Barner's father, sister and brother rushed to the scene. LaMichael James, Barner's best friend and tailback teammate, was inconsolable.

"I didn't know what was going on," James said this week. "Seeing your best friend get hit like that is like seeing your best friend get hit in a car crash."

Everything turned out OK. Barner was transported back to Eugene, where James visited him the next day in the hospital and showed his friend a replay of the hit on a cellphone.

Barner remembers nothing about that day except warming up before the game.

What could have been a season- or career-ending injury turned out to be a story to tell his kids one day.

Barner was back in the lineup Nov. 6 against Washington. He sat out two games. He was taken off special teams at first but was returning kicks again Nov. 26 against Arizona.

Barner surprised everyone, even himself: "I healed extremely fast."

Barner had actually passed every medical test by the Ducks' game against USC on Oct. 30, but he was held out for another week.

"Of course there were doubts," Barner said. "I was just nervous. Will it happen again? But you have to get over it if you're going to play this game. If you play scared, you're going to get hurt."

Barner's family implored Kenjon to take his time returning to the field but left the decision to him. Barner's dad, Gary, still won't talk about the hit at Washington State.

"If it came on TV he would walk out of the room or turn the channel," Kenjon Barner said. "We have never really actually talked about it. It's not that he didn't want to acknowledge it, but it scared him. It scared my family."

In terms of this week and Monday's BCS title game, you may ask: Who cares?

Who is Kenjon Barner?

Does Auburn even know?

"I hope they forget about me," Barner joked.

Barner is …

"The best player no one is talking about," Paysinger, his teammate, said.

Barner could be the difference against Auburn. He is basically a carbon-copy of James who doesn't play as much only because James is a first-team All American.

Both are redshirt sophomores.

Barner is 5 feet 11, 180 pounds to James' 5-9 and 185. James' best time in the 100 meters is 10.52 seconds, a tick faster than Barner's 10.76.

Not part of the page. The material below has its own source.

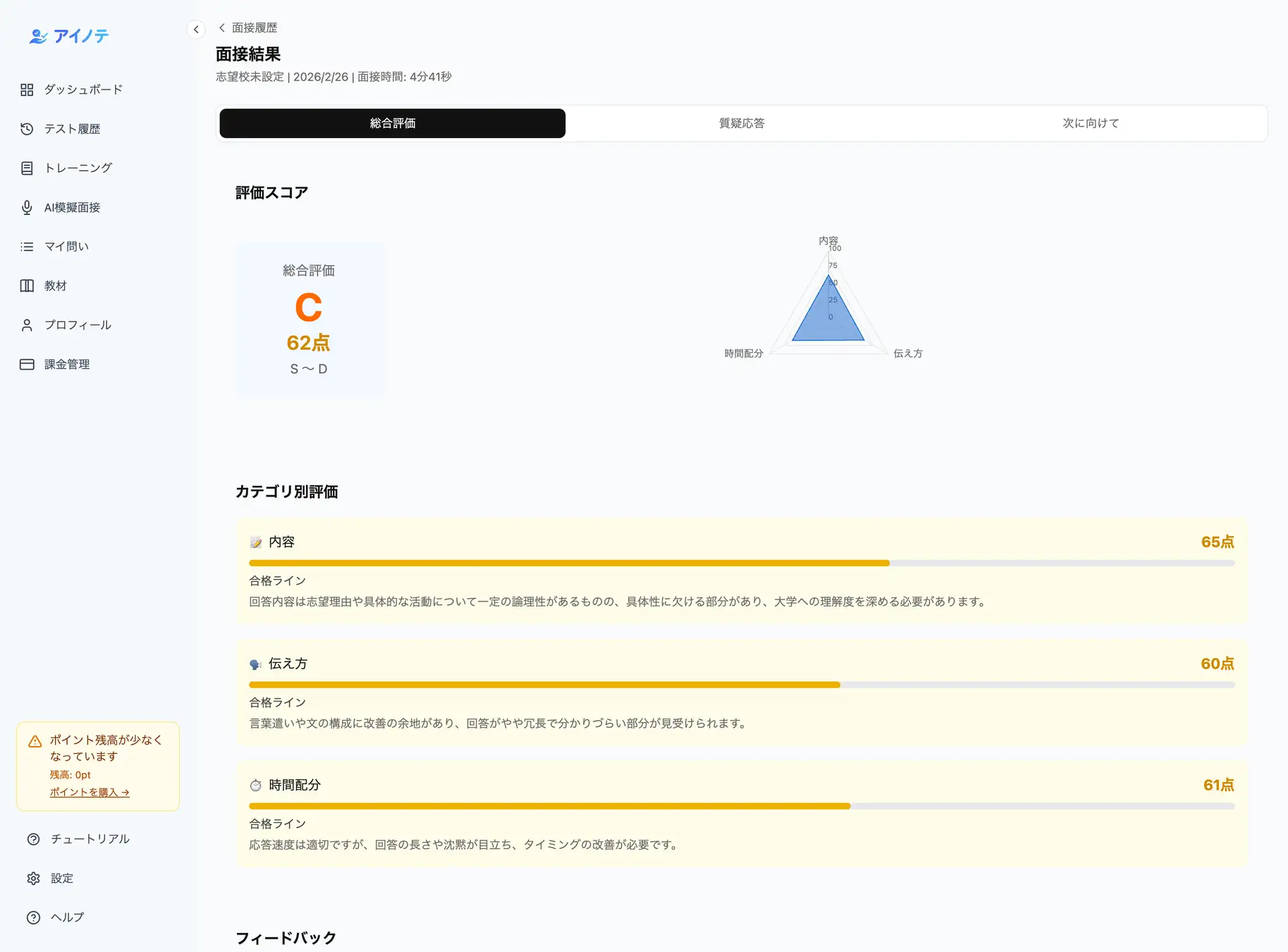Viewport: 1288px width, 952px height.
Task: Open マイ問い list icon
Action: pyautogui.click(x=27, y=246)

While James was tearing up defenses with his jab-steps and speed bursts, rushing for 1,682 yards and 21 touchdowns, Barner was contributing 519 yards and six touchdowns. Barner's 6.5 yards-per-carry average this season is better than James' 6.0.

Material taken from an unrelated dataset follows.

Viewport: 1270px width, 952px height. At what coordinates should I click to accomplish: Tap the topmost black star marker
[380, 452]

Oregon offensive linemen say James and Barner could be clones.

"Half the time we don't even know who is in the backfield," center Jordan Holmes said.

Oregon State's public-address announcer couldn't keep the two names straight last month in Corvallis, calling James' name when Barner had the ball and Barner's when it was James.

No wonder: James gained 134 yards rushing and Barner finished with 133.

Barner has become the extra, added bonus in Oregon's already potent offense. He was a star running back out of Riverside Notre Dame, but Oregon recruited him to play defensive back.

Barner was just getting comfortable in that role when Ducks Coach Chip Kelly, in the spring of 2009, asked him to switch back to tailback.

Barner was nervous at first, wondering if he had lost a step, but he rushed for 366 yards during the 2009 season as James' backup. Barner then had a break-out game against Ohio State, totaling 227 all-purpose yards in the Rose Bowl.

"I think he is very underappreciated," receiver D.J. Davis said of Barner.

If Auburn loads up to stop James on Monday, watch out for Barner. Expect the Ducks to use both in the game at the same time.

Despite the trauma at Washington State on Oct. 9, Barner expects to be a kickoff threat. Trainers and doctors warned that one concussion makes Barner susceptible to more. You don't need a doctorate to know most violent collisions occur on special teams.

"It's something I enjoy," Barner said of returning kicks. "It's a thrill. It gets your blood going."

What about the risk?

"I'll be back there," he said. "This game is special. Not everyone can do this. Just to have the ability to do it, and the drive to do it, that's why I came back."

But he could get hurt.

Barner: "You can get hurt walking across the street."